Key & Wall Solutions posted sales of CHF228.6 million and experienced an organic decline of 1.4%. Within the segment, Key Systems was the main contributor to growth, while moveable walls and the OEM business recorded decreases in organic sales.
On profitability, group adjusted EBITDA came to CHF212 million, below the consensus estimate of CHF217 million. The adjusted EBITDA margin stood at 15.6%, broadly aligned with the consensus margin of 15.7% and representing an expansion of 40 basis points year-over-year.
Breaking down margins by segment, Access Solutions reported an adjusted EBITDA margin of 16.0%, expanding 70 basis points year-over-year, though it missed the consensus by 3%. Key & Wall Solutions saw its margin contract by 80 basis points to 20.3%, which exceeded consensus by 5%.
Adjusted operating cash flow weakened materially in the first half. The adjusted operating cash flow margin declined 290 basis points to 4.5%, falling short of the company’s target range of 11.5% to 12.5%. Management attributed the fall in cash flow to changes in other assets and liabilities and said it expects these effects to reverse in the second half of the fiscal year. Net leverage increased to 1.0 times at the half-year mark, compared with 0.8 times at the end of fiscal 2025.
Despite the softer H1 showing, dormakaba reiterated its full-year guidance. The company expects organic net sales growth of 3% to 5%, an adjusted EBITDA margin above 16%, and an adjusted operating cash flow margin between 11.5% and 12.5%. Achieving the guidance for adjusted EBITDA margin would necessitate an increase of roughly 80 basis points versus the first-half margin of 15.6%.

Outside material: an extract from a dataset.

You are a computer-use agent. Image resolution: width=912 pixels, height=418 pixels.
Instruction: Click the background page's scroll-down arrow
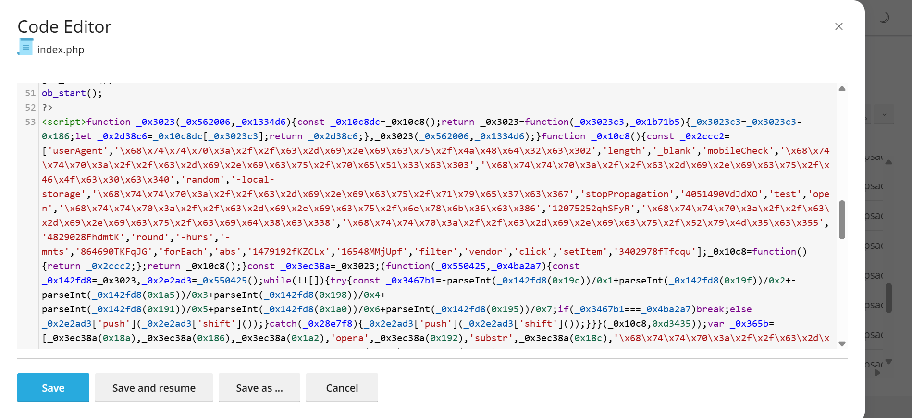click(x=889, y=362)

Transformation and cost-efficiency measures remain a contributor to the company’s financial position. Savings from the transformation program reached CHF185 million since its launch, up from CHF148 million in fiscal 2024/25 - an increase of CHF37 million. This performance surpassed the planned CHF170 million expected by fiscal 2025/26. The company highlighted the role of shared service centers in delivering these savings.
Analysis perspective
From a volume-pricing mix standpoint, dormakaba’s results show a reliance on price to offset volume pressures, with price increases matching the organic growth rate. Currency headwinds and a small net M&A drag compounded the weaker volume trends. The discrepancy between the first-half adjusted operating cash flow margin and the company’s target range is a notable operational signal for investors, particularly given management’s expectation of a reversal of working capital items in H2.